The waterhole is located in a bend of
the Rocky River, about two and a half kilometres from the junction with the
Broughton River, southeast of Crystal Brook.
In August of 1876, The South Australian Government issued a
reward of 50 pounds to anyone who could capture the creature, dead or alive.[2]
A reporter from the
South Australian Advertiser stated that: “the hole probably covers about two
acres, and the water is brackish. I have never heard of the water rising and
falling with the tide, and I take the Bunyip to be no other than a dog belonging
to a worthy farmer, who resides on the bank of the river near the waterhole.”[3]
The waterhole had a reputation for drownings. In January 1878,
a group of five friends left Thompsons Hotel with the intent to go swimming in
the Warra Warra Waterhole. A young man named Beasley was swimming when he
suddenly began to struggle, then sink into the waterhole. His friend, E.E. Boys
attempted to save him, but Beasley was pulled under and drowned. Thomas Wilson
eventually dived down, and after three attempts, pulled Beasley’s lifeless body
out of the waterhole.[4]
In 1889 the Bunyip was allegedly sighted by W.A. Allen and
J. Parmenter, who rode into Crystal Brook and announced their discovery. The men’s
statement was treated as a joke until they started paying for provisions to
hunt it. The men described the beast as being four feet long and fifteen inches
across its back, they could not report whether it had a head or a tail.[5]

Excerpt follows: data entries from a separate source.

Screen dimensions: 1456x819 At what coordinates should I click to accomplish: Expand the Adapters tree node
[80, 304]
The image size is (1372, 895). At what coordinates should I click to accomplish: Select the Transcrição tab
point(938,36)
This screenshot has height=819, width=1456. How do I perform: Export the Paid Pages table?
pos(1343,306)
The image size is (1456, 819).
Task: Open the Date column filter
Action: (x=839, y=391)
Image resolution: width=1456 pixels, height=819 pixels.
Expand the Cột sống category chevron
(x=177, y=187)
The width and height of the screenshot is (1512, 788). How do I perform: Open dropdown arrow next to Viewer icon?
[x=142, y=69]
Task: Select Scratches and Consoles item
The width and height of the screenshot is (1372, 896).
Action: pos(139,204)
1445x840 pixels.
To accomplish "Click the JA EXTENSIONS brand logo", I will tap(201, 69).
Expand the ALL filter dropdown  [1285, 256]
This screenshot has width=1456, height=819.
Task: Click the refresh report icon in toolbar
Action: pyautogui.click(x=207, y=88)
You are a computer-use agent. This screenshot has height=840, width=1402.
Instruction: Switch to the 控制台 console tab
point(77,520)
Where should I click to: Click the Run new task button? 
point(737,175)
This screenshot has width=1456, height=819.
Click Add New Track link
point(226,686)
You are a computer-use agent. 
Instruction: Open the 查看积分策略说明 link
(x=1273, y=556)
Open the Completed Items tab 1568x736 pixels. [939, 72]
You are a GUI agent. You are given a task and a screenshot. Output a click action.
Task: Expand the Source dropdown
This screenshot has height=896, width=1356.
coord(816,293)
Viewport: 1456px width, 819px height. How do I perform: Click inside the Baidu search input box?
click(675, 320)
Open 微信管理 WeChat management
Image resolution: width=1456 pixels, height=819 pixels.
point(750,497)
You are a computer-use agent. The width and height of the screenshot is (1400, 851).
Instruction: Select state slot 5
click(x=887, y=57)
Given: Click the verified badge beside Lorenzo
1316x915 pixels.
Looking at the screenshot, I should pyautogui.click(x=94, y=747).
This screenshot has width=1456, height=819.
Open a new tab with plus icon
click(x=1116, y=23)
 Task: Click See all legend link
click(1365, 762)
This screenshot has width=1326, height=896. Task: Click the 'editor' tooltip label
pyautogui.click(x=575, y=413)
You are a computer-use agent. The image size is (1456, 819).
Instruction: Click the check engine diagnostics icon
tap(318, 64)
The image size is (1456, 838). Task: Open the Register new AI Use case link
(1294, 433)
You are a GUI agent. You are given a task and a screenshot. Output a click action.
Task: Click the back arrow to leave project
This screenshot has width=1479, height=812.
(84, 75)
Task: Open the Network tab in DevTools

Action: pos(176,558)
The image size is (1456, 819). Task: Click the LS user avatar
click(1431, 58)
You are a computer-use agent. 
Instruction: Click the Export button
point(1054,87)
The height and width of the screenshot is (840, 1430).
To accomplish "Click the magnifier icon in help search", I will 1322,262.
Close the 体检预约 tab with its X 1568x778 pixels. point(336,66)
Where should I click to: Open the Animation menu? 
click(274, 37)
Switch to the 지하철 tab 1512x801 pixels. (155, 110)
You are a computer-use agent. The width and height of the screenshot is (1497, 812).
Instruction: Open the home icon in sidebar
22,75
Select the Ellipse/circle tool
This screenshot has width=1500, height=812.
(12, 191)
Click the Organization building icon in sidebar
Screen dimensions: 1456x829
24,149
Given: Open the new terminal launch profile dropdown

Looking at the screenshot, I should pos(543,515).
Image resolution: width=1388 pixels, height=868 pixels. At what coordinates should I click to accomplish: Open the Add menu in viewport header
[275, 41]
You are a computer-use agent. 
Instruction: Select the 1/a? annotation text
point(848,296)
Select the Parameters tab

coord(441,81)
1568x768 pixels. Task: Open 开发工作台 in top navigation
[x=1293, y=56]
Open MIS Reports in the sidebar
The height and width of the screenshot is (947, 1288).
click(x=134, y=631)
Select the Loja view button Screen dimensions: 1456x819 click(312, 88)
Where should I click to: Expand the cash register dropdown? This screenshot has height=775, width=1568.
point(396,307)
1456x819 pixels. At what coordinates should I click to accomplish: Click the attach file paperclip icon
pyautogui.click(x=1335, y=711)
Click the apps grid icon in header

A trap was set for the Bunyip.
During this period, there were multiple sightings
of the creature, but as a reporter for the Evening Journal pointed out, of the
six different people who had seen the Bunyip, not one could give a good description
of it.[6]
The mythology of the
Warra Warra Waterhole Bunyip can allegedly be traced to a sly grog shanty that
once stood near the river. It is alleged that in the 1870s the grog shop proprietor
told stories of the Bunyip as a real and very dangerous creature. He claimed
that the waterhole had a large tunnel underneath it that went out to sea, and
that the Bunyip used it to take its prey away. Early settlers were so convinced
of the Bunyips existence that they often formed shooting parties and staked out
the watering hole to try and kill the beast.[7]
Koolunga is a small town in the mid-north. To Koolunga’s
east sits White Cliffs reserve, it was here that in 1883 a Bunyip was allegedly
witnessed.[1]
Local Ngadjuri people believed that
a Bunyah Bunyah dwelled in the billabong at White Cliffs. The Boughton River
flows through this park, the same river attached to the Bunyip sightings at a billabong
called Warra Warra, near Crystal Brook.[2]
It was claimed that several
witnesses saw the Bunyip in the billabong in 1883. A hunting party was formed,
and rather than trying to trap the Bunyip, or shoot it, it was decided that
dynamite would be used to blast the Bunyip out of its dark, watery home.[3]
Rifles, pistols
dynamite and soap were used to try and bring the Bunyip out of the depths of
the billabong, all without success. 150 people assembled on the day of the
dynamite explosion in hope of seeing the creature. The dynamite blew up deep within
the billabong and brought to the surface debris, trees, and fish, but no
Bunyip![4]
You can visit the White Cliffs Campsite for yourself.